On November 19, GQ editor Jim Nelson launched a tirade against the NRA based on an experience this past summer in which he admittedly confused the sounds of fireworks for a mass shooting.

Nelson appears to been worked up from accepting highly exaggerated figures on mass shootings–he claims there have been “305 mass shootings in America this year alone”–so the sound of fireworks launching and exploding in the air seemed to him the just another mass shooting that gun control proponents claim happens every day.

Similar highly elevated numbers on mass shootings have been attained by others who discard the FBI’s definition of a mass shooting–a shooting which results in four or more fatalities–and replace it with the much lower threshold which considers “four or more people shot in one event” as a mass shooting. All four people could walk away the from the scene under their own power or the shooting could be a gang-related shootout on the streets of Chicago or part of a home invasion in Baltimore or St. Louis, yet Nelson and those who share his calculation methodology would look at all of them as if they were an actual mass shooting like Umpque Community College, the DC Navy Yard, or the 2007 attack at Virginia Tech University.

So Nelson writes that he was at a theater this past summer watching a film in which a “15-year-old virgin [was kissing] the much older mustachioed creep who was dating her mom.” He sensed a divide between those who were sexually aroused and those who were morally disgusted.
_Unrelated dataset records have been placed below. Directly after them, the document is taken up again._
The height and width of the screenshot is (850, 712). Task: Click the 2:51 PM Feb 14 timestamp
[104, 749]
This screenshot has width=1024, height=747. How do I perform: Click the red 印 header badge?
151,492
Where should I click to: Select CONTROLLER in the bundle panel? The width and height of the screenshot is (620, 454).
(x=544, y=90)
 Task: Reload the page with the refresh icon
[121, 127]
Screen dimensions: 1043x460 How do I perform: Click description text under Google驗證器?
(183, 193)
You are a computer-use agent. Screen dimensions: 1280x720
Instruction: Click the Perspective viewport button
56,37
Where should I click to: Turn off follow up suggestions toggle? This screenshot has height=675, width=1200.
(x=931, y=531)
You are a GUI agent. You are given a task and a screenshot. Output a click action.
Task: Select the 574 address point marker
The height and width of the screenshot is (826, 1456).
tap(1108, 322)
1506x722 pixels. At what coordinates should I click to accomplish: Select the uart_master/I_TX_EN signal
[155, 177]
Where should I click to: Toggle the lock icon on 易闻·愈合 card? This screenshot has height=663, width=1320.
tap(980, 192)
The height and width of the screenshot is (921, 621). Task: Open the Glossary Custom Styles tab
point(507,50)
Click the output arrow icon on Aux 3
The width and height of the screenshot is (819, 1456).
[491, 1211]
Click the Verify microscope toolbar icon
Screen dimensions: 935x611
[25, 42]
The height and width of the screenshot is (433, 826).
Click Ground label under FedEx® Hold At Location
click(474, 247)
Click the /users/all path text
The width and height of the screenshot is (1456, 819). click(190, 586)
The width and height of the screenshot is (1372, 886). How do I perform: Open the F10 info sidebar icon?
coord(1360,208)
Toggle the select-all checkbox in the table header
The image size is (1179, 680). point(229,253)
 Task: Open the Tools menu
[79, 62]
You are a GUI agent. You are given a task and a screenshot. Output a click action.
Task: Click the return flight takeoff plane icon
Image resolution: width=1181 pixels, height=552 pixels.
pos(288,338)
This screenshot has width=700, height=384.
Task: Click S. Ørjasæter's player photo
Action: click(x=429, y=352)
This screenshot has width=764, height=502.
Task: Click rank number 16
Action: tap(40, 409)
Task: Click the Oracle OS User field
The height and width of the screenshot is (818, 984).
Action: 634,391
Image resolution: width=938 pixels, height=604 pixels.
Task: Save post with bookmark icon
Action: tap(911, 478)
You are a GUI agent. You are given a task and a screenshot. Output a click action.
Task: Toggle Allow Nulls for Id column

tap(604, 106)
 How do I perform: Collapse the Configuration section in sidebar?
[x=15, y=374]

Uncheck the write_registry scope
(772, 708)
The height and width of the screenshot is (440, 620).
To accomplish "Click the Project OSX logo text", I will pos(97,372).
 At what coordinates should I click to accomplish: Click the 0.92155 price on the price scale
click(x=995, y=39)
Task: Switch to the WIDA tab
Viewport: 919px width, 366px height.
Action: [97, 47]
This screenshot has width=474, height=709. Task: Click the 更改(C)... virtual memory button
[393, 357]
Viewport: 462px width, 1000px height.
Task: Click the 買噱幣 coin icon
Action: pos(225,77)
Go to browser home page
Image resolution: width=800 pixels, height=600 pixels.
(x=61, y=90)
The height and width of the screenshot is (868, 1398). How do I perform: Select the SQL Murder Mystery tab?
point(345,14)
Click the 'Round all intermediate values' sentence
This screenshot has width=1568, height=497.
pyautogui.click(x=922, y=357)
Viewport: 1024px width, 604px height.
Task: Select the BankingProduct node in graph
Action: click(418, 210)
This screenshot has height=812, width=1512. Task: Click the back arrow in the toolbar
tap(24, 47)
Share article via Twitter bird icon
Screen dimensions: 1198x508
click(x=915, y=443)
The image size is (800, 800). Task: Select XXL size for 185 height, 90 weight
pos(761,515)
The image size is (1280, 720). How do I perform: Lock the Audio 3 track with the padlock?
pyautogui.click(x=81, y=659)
And it was at the height of this divide that he began hearing booms and pops coming from the theater next door–or should we say, the theater which he thought was next door.

He said he kept trying to figure out what movie the patrons in the next theater might be watching when suddenly it dawned on him–there must be a gunman next door.

Nelson wrote: “The noise was coming toward us. Another round. Unmistakable. Holy sh*t, it’s a shooter. This was right after that psycho had shot up a movie theater in Lafayette, Louisiana, with a gun he picked up legally and easily at a pawnshop.” He started imagining headlines to go with the mass shooting he was sure he was now part of. He ran headlines and scenarios through his head and then he thought to run. That was it–he was going to run! Then silence. The pops stopped and in due course he realized he had been listening to a fireworks display that was taking place outside the building, not in another theater.

But damn the NRA! It’s time to fight “the gun lobby.” It’s time for presidential candidates to fuel the movement by being willing to carry out the fight.

Nelson wrote:

Maybe it can build to something bigger: a rejection of the nation’s Eleventh Commandment, handed down by Charlton Heston and the NRA, that every act of gun violence is the price of freedom and that any impingement on the right to bear arms hurts God’s feelings.

A much more rational approach would be to A) quit spending the day hyped-up by reading exaggerated mass shooting numbers and B) be prepared–not paranoid, but prepared–by carrying a gun for self-defense in a manner that complies with the laws in the state in which you live. There will not be any need to draw that gun in the event of a fireworks display, but it will be good to have the gun on your person should someone with evil intentions approach you or your family at a movie theater, a restaurant, or in poorly lit parking lot.